As an antioxidant, ascorbate scavenges reactive oxygen and nitrogen compounds, thus neutralizing the potential tissue damage of these free radical compounds. Dehydroascorbate, the oxidized form, is then recycled back to ascorbate by endogenous antioxidants such as glutathione. In the eye, ascorbate is thought to protect against photolytically generated free-radical damage; higher plasma ascorbate is associated with lower risk of cataracts. Ascorbate may also provide antioxidant protection indirectly by regenerating other biological antioxidants such as α-tocopherol back to an active state. In addition, ascorbate also functions as a non-enzymatic reducing agent for mixed-function oxidases in the microsomal drug-metabolizing system that inactivates a wide variety of substrates such as drugs and environmental carcinogens.
Pharmacokinetics
- See also: Pharmacokinetics
Ascorbic acid is absorbed in the body by both active transport and passive diffusion. Approximately 70%–90% of vitamin C is active-transport absorbed when intakes of 30–180mg/day from a combination of food sources and moderate-dose dietary supplements such as a multi-vitamin/mineral product are consumed. However, when large amounts are consumed, such as a vitamin C dietary supplement, the active transport system becomes saturated, and while the total amount being absorbed continues to increase with dose, absorption efficiency falls to less than 50%. Active transport is managed by Sodium-Ascorbate Co-Transporter proteins (SVCTs) and Hexose Transporter proteins (GLUTs). SVCT1 and SVCT2 import ascorbate across plasma membranes. The Hexose Transporter proteins GLUT1, GLUT3 and GLUT4 transfer only the oxydized dehydroascorbic acid (DHA) form of vitamin C. The amount of DHA found in plasma and tissues under normal conditions is low, as cells rapidly reduce DHA to ascorbate.

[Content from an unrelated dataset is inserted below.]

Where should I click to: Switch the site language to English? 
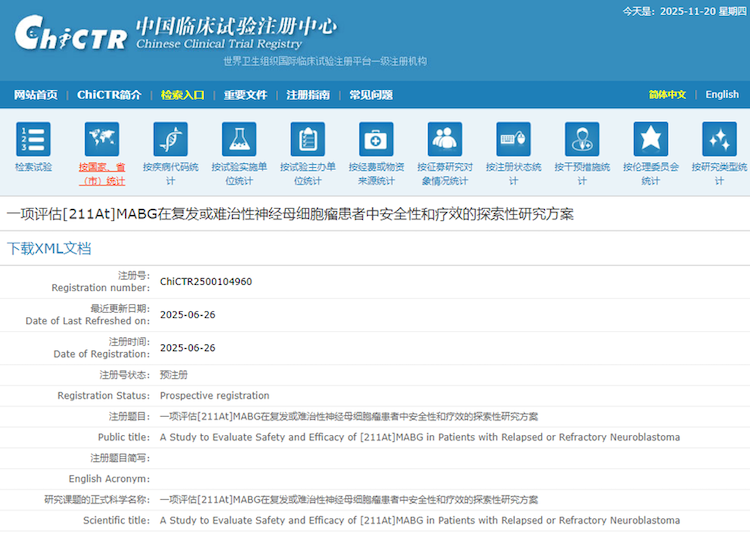[x=721, y=95]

SVCTs are the predominant system for vitamin C transport within the body. In both vitamin C synthesizers (example: rat) and non-synthesizers (example: human) cells maintain ascorbic acid concentrations much higher than the approximately 50 micromoles/liter (μmol/L) found in plasma. For example, the ascorbic acid content of pituitary and adrenal glands can exceed 2,000μmol/L, and muscle is at 200–300μmol/L. The known coenzymatic functions of ascorbic acid do not require such high concentrations, so there may be other, as yet unknown functions. A consequence of all this high concentration organ content is that plasma vitamin C is not a good indicator of whole-body status, and people may vary in the amount of time needed to show symptoms of deficiency when consuming a diet very low in vitamin C.

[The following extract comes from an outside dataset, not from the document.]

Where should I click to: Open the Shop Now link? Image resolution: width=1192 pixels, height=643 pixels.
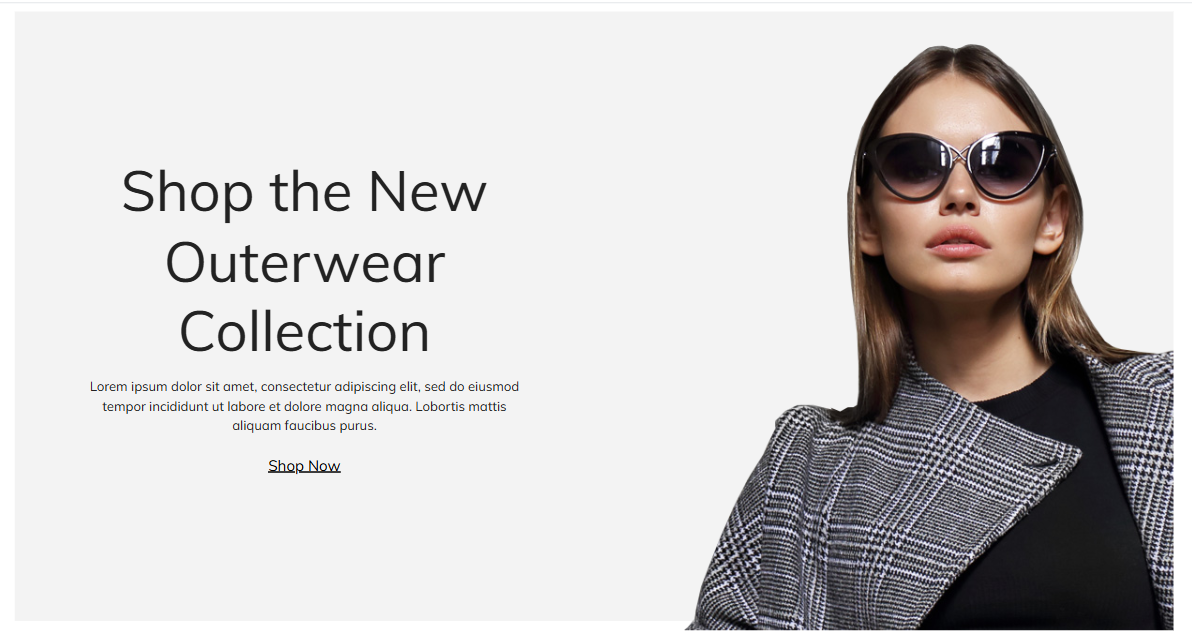tap(304, 466)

Excretion (via urine) is as ascorbic acid and metabolites. The fraction that is excreted as unmetabolized ascorbic acid increases as intake increases. In addition, ascorbic acid converts (reversibly) to DHA and from that compound non-reversibly to 2,3-diketogulonate and then oxalate. These three metabolites are also excreted via urine. During times of low dietary intake, vitamin C is reabsorbed by the kidneys rather than excreted. This salvage process delays onset of deficiency. Humans are better than guinea pigs at converting DHA back to ascorbate, and thus take much longer to become vitamin C deficient.
Vitamin C can be administered via Oral. The route of administration can influence both the onset and intensity of diarrhea.